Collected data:

--- START ---

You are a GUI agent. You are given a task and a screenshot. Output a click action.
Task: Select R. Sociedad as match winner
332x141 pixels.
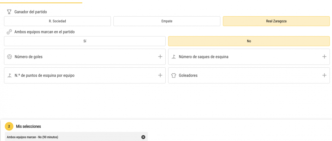pyautogui.click(x=57, y=21)
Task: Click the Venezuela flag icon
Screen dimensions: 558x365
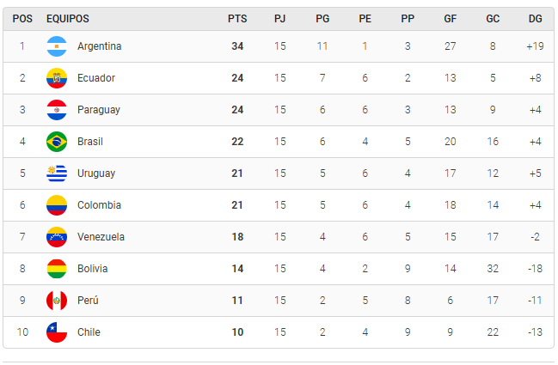Action: 57,237
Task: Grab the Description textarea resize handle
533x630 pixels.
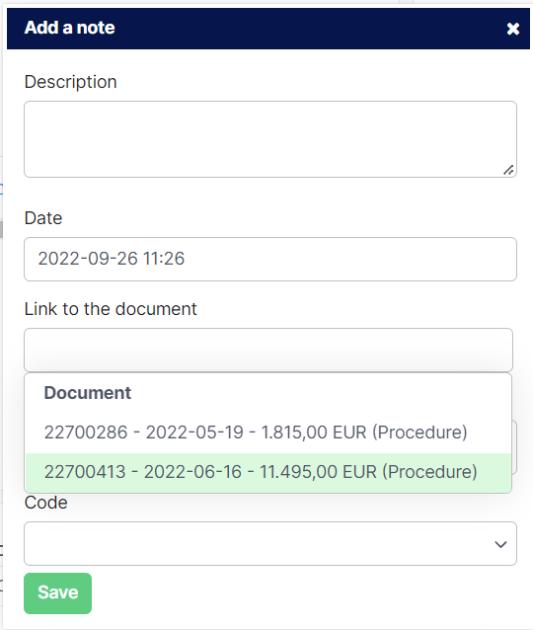Action: pyautogui.click(x=508, y=170)
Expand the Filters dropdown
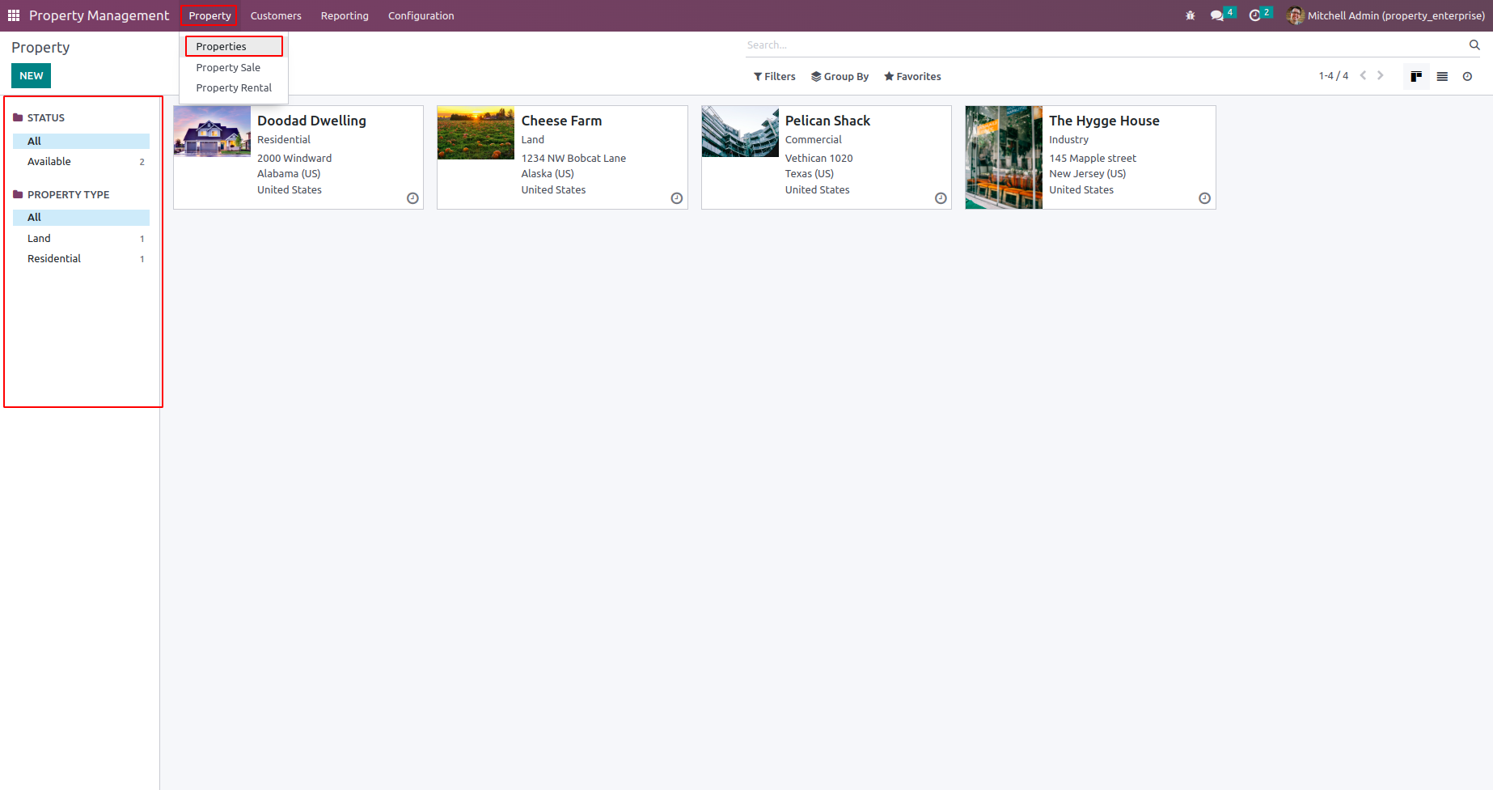Viewport: 1493px width, 790px height. click(774, 76)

--- END ---

§ **DIRECTIONS FOR THIS TASK**: Reproduce exactly the lines above from the one with "Task: Grab the" through the last line of the data, keeping both ends and dropping the pictures.

§ **FINISHED TASK**:
Task: Grab the Description textarea resize handle
533x630 pixels.
Action: pyautogui.click(x=508, y=170)
Expand the Filters dropdown
Viewport: 1493px width, 790px height. click(774, 76)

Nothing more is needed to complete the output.